3.3.2 Model Formula; Feature Extractor 
(a) Use of ViT 

This Model does not aim to perform precise tasks 
such as ‘Detection’ and ‘Segmentation’ that utilize 
the detailed features of the image as much as 
possible. It also requires less detail than traditional 
image processing models such as ‘Pattern’, 
‘Outline’, or ‘Texture’, and must learn flexibly from 
all inputs, it must operate with minimal Inductive 
Bias. Since, it is judged that it would be difficult to 
understand the context of the image because the 
CNN-based model has a relatively large Inductive 
Bias. 

The Feature Extractor follows the ViT structure to 
extract features of the image.
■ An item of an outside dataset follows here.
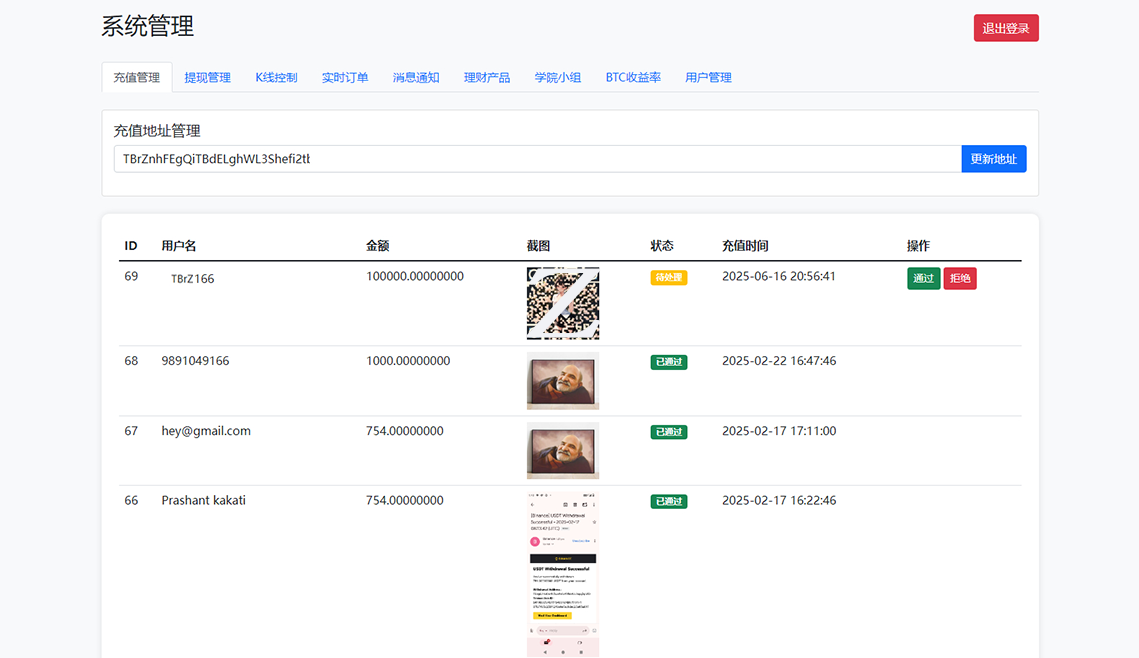The width and height of the screenshot is (1139, 658).
Task: Switch to the 提现管理 tab
Action: point(207,77)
Similar to natural 
language processing models, the ability to focus on 
the overall context and key parts is important for this 
model task. In other words, the goal is to use the 
feature of the image to find other images with the 
highest correlation. It requires a certain level of 
feature extraction ability, but it is not a task that 
necessarily requires deep structural feature 
extraction ability. The advantage of the Transformer 
Structure, which originated in the field of natural 
language processing, is that it effectively extracts 
context information from sentences by focusing on 
key words. The ViT structure can understand the 
global context by dividing the image into patches 
and discovering the global relationship between each 
patch. It also allows focusing on important areas 
based on the relationships between patches. 
Focusing on local information can interfere with the 
causal inference because the amount of information 
about the image itself becomes excessive rather than 
the interrelationship between images. To solve this 
issue, the ViT Structure with low Inductive Bias is 
used. 


(b) Lightweight Method 

Unlike traditional baselines, the proposed model 
embeds via 2D convolution, which reduces the input 
image size and scales the patch size while reducing 
the embedding size. Although the size of the Base 
Line patch is very small, it allows the ViT model to 
focus more on detailed features, improving the 
model's feature extraction ability. However, as the 
number of Num Patches increases due to the small 
patch size, FLOPs. To solve the issue of FLOPs 
becoming too large and inference time becoming 
very long, the number of patches is reduced by 
increasing the patch size.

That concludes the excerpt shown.